La taille étranglée des robes est encadrée entre des manches très larges et resserrées aux poignets, tandis que la jupe s’évase en cloche pour laisser voir les chevilles. Pendant la journée, le cou se voile de colifichets, guimpes, canezous, écharpes, qui connaissent un immense succès. A partir de 1835, la jupe s’allonge alors que les manches voient leur ampleur descendre autour du coude pour finalement s’ajuster aux poignets. Les garnitures sont peu nombreuses en dehors des colifichets, toujours portés en abondance. Le Moyen Âge sert dorénavant de référence bien que vers 1840, ce soit le XVIIIe siècle qui suscite l’admiration. Ainsi, le corsage s’allonge et dessine une pointe sur le devant de la jupe, alors que les manches redeviennent tantôt étroites, tantôt bouillonnées. Le châle cachemire connaît une nouvelle vogue en 1840 au point qu’il remplace parfois les manteaux. La coiffure de prédilection est une capote baleinée, en étoffe, qui s’évase autour du visage pour le jour, alors que le soir, les femmes arborent de hautes coiffures dites à la girafe.

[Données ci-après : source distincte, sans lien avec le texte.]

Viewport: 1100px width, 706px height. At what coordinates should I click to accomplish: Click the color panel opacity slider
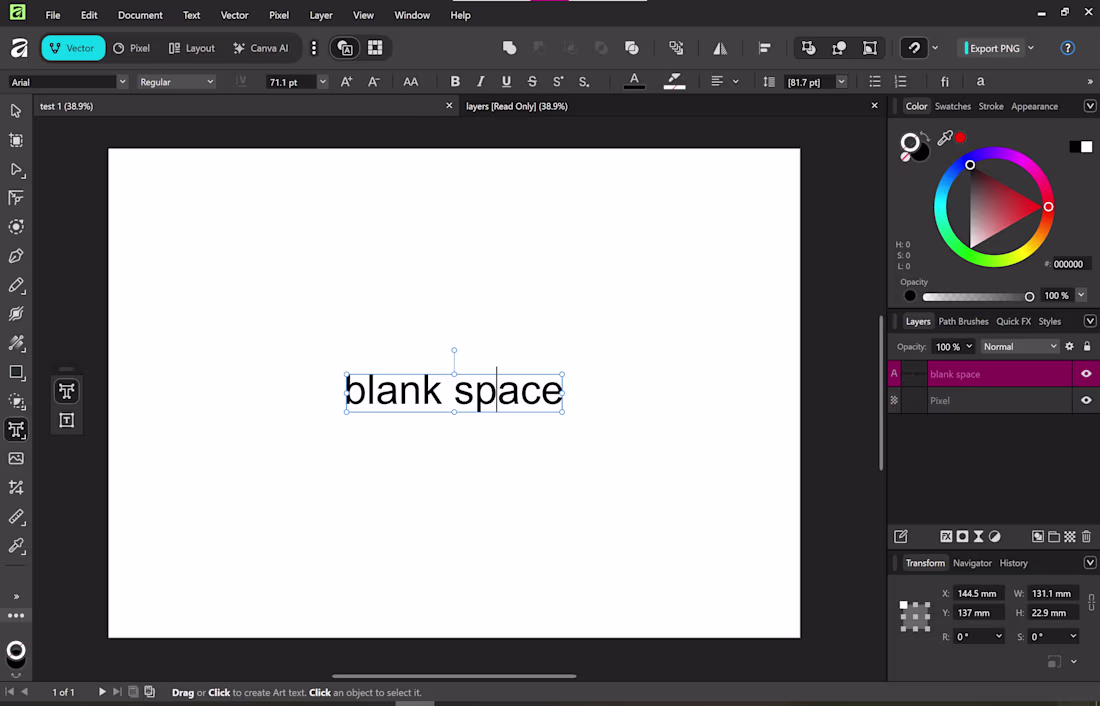(x=975, y=296)
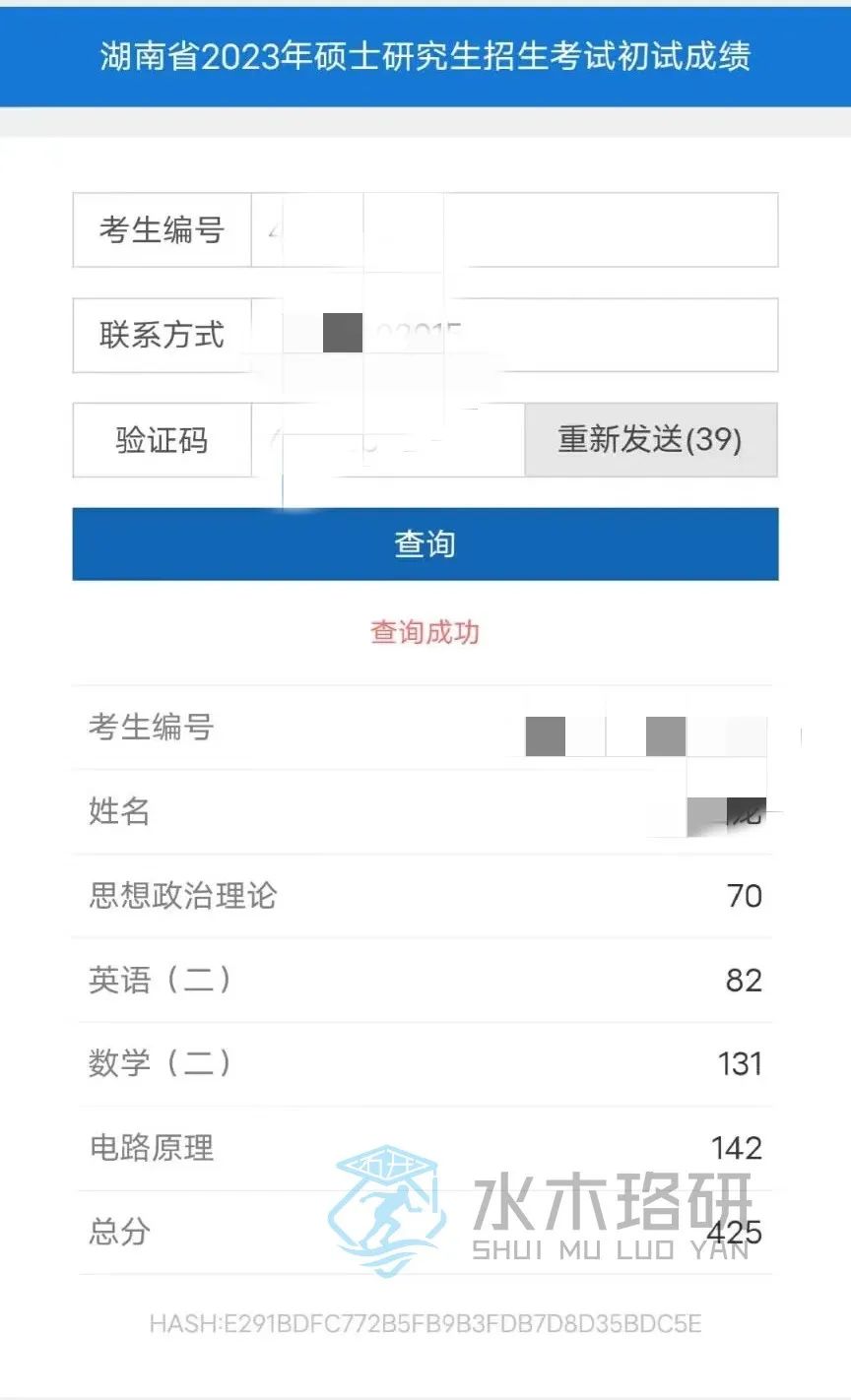The height and width of the screenshot is (1400, 851).
Task: Click the 查询成功 status message
Action: click(x=425, y=632)
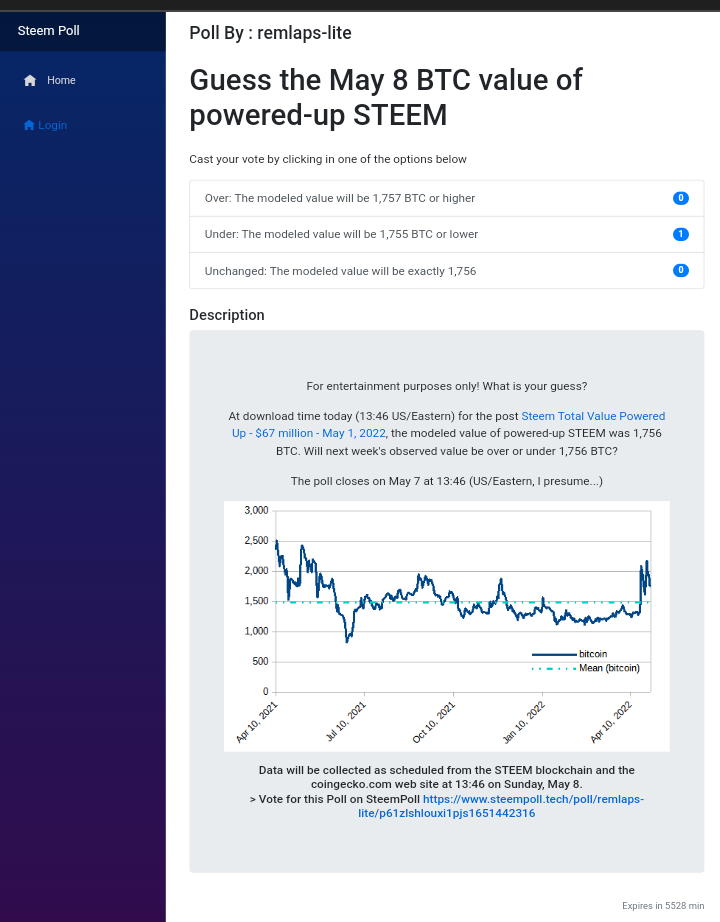720x922 pixels.
Task: Vote for the Under 1,755 BTC option
Action: [x=446, y=235]
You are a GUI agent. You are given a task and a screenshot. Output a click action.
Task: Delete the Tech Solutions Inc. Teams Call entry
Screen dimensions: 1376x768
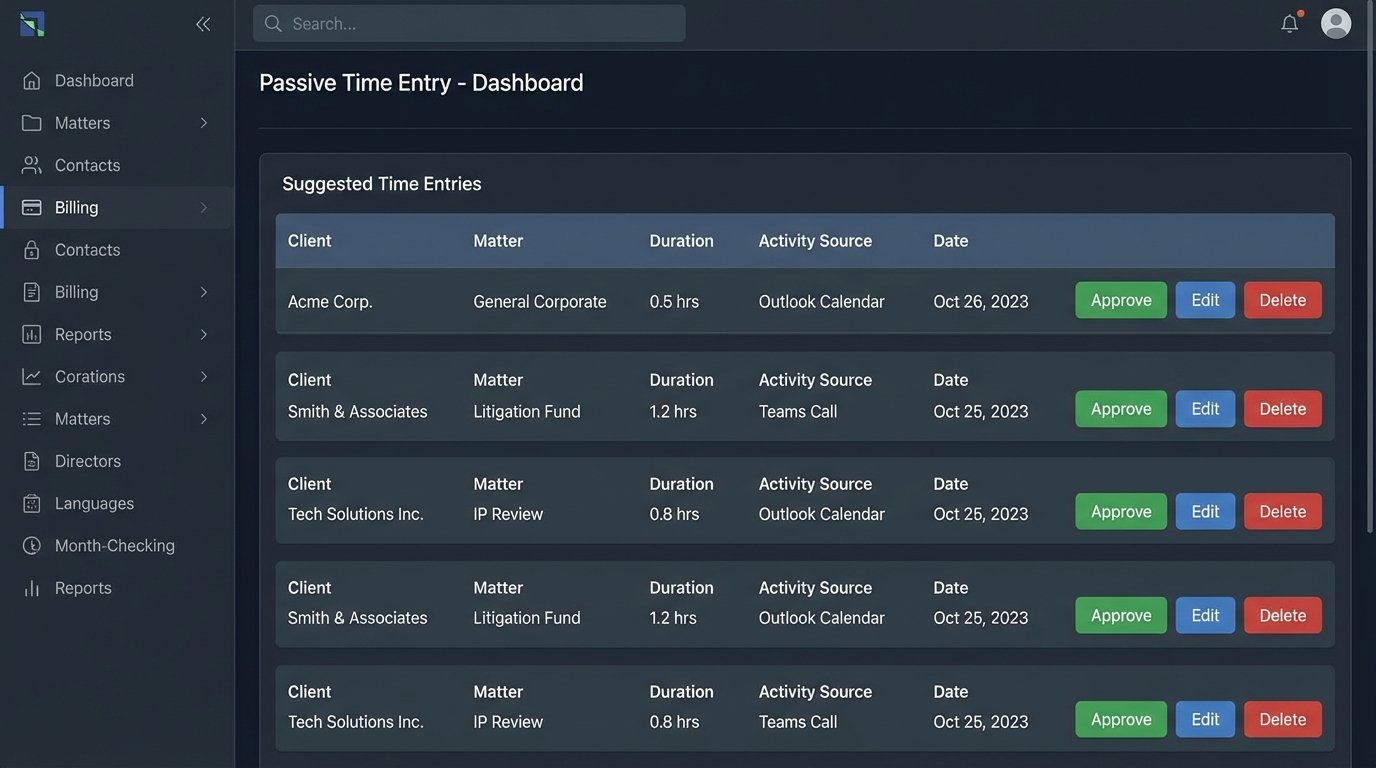[x=1282, y=719]
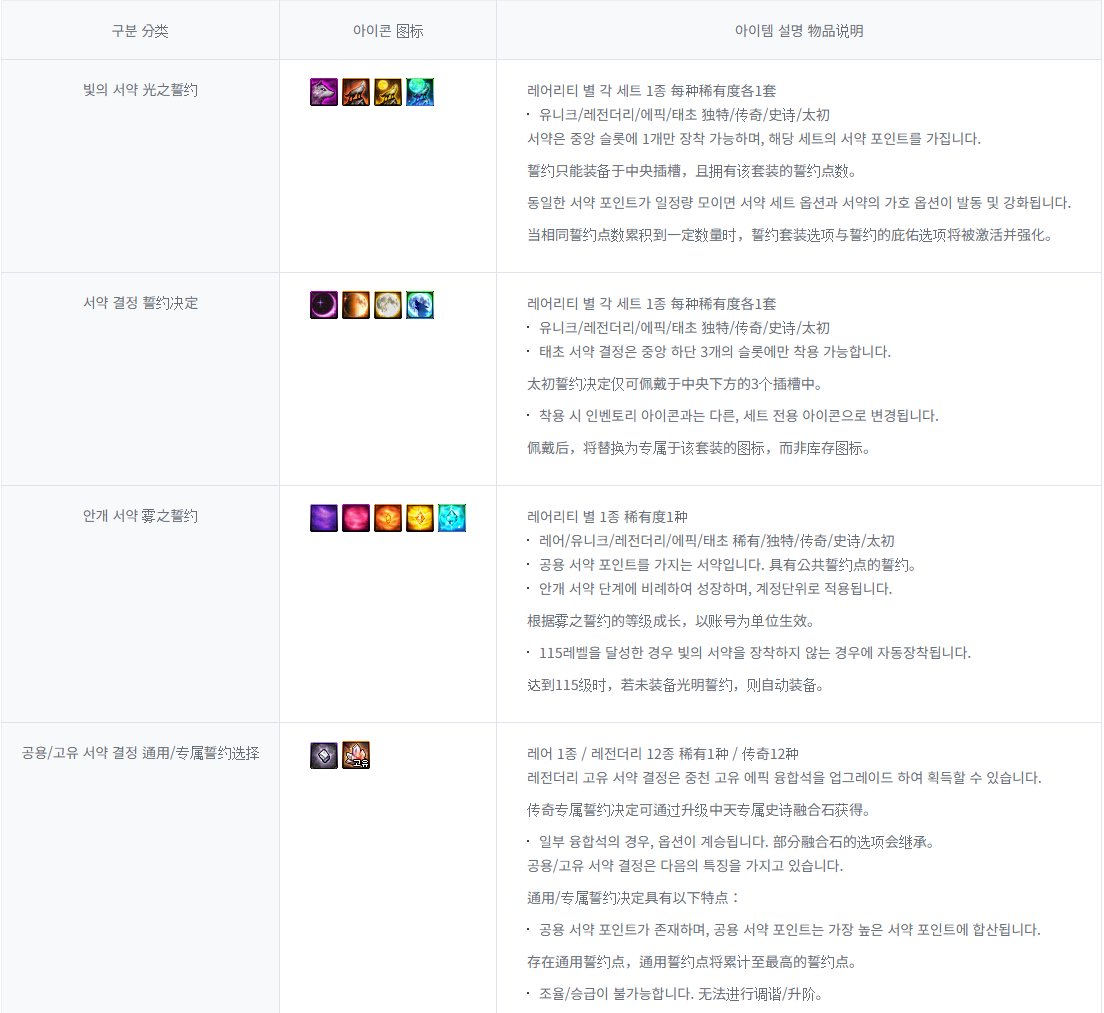1104x1013 pixels.
Task: Click the orange mist covenant icon
Action: click(x=388, y=518)
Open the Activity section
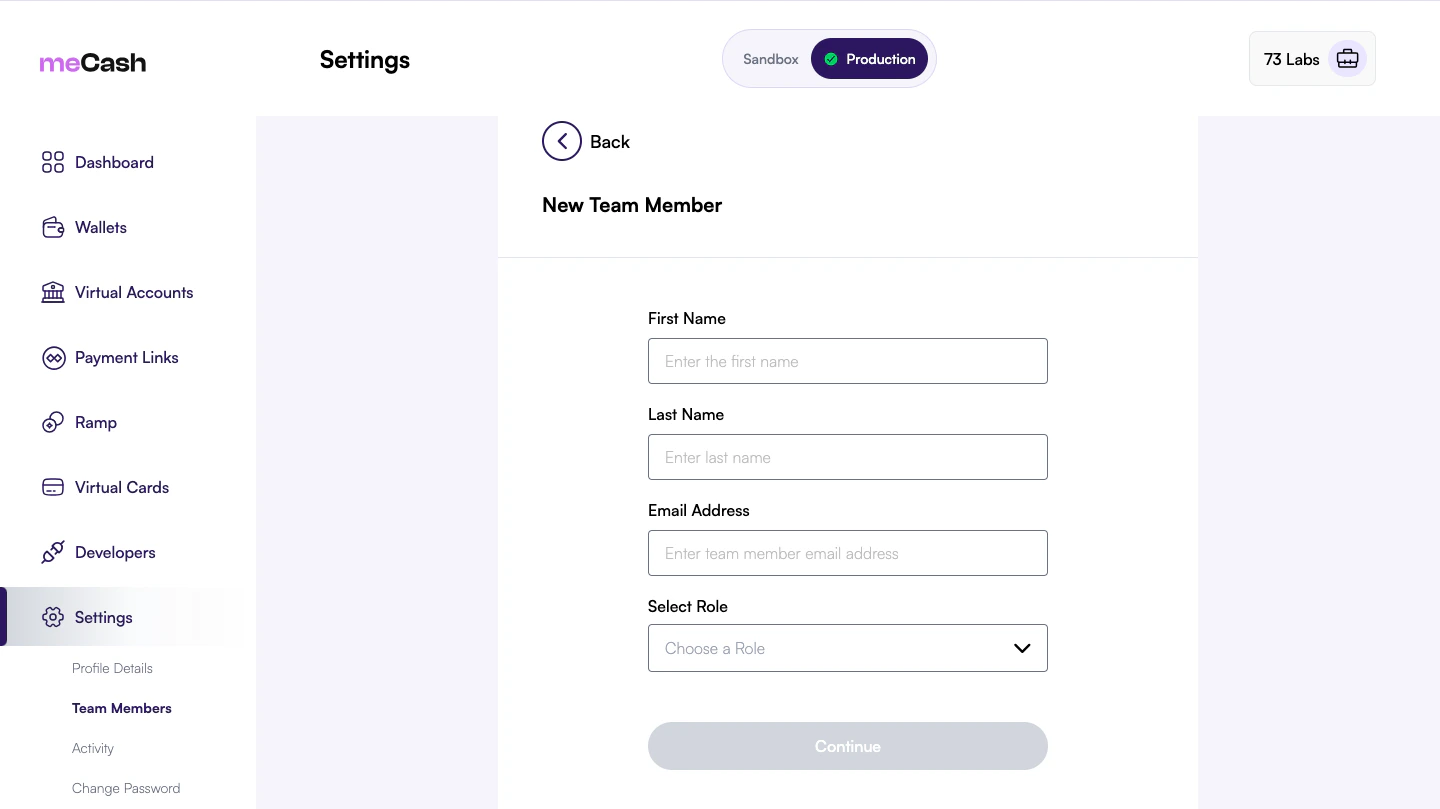1440x809 pixels. [92, 748]
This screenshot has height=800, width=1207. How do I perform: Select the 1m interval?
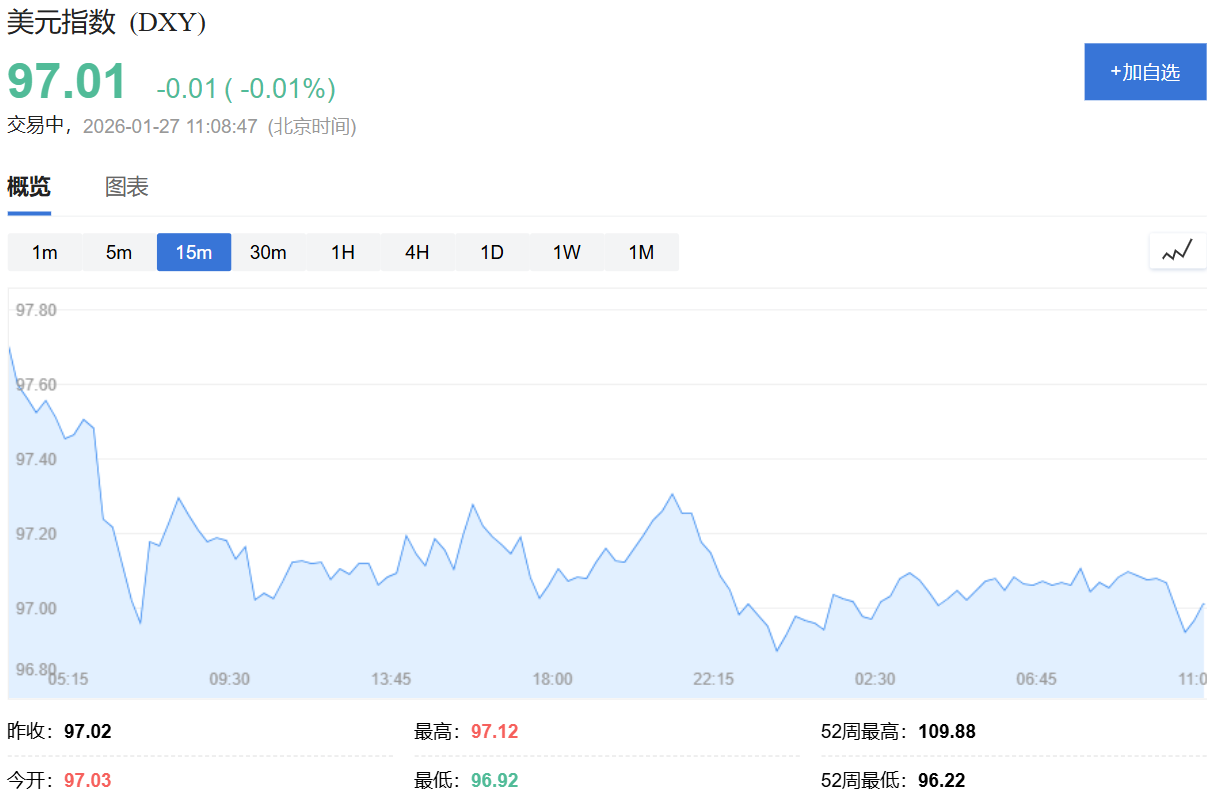point(45,252)
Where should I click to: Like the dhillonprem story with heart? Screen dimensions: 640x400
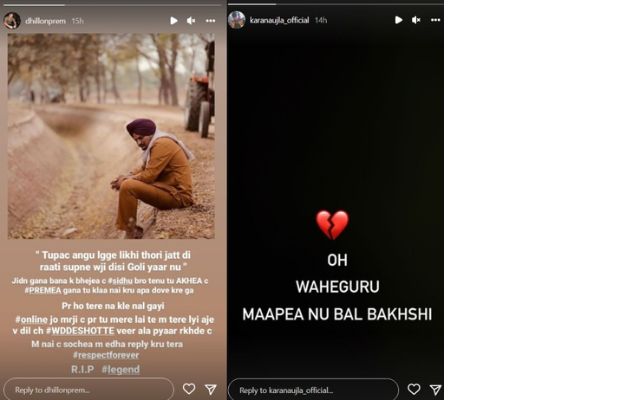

Les lignes de la silhouette masculine s’épurent et les vêtements s’ajustent. Les pantalons sont étroits et bien tendus, la cravate est moins haute et le col de la chemise est rabattu par dessus. Une recherche de fantaisie perdure dans la couleur ou le décor des gilets. Pour les hommes, le haut-de-forme s’élargit vers 1840 et se pose sur des cheveux partagés par une raie, en deux masses bouclées à hauteur des oreilles.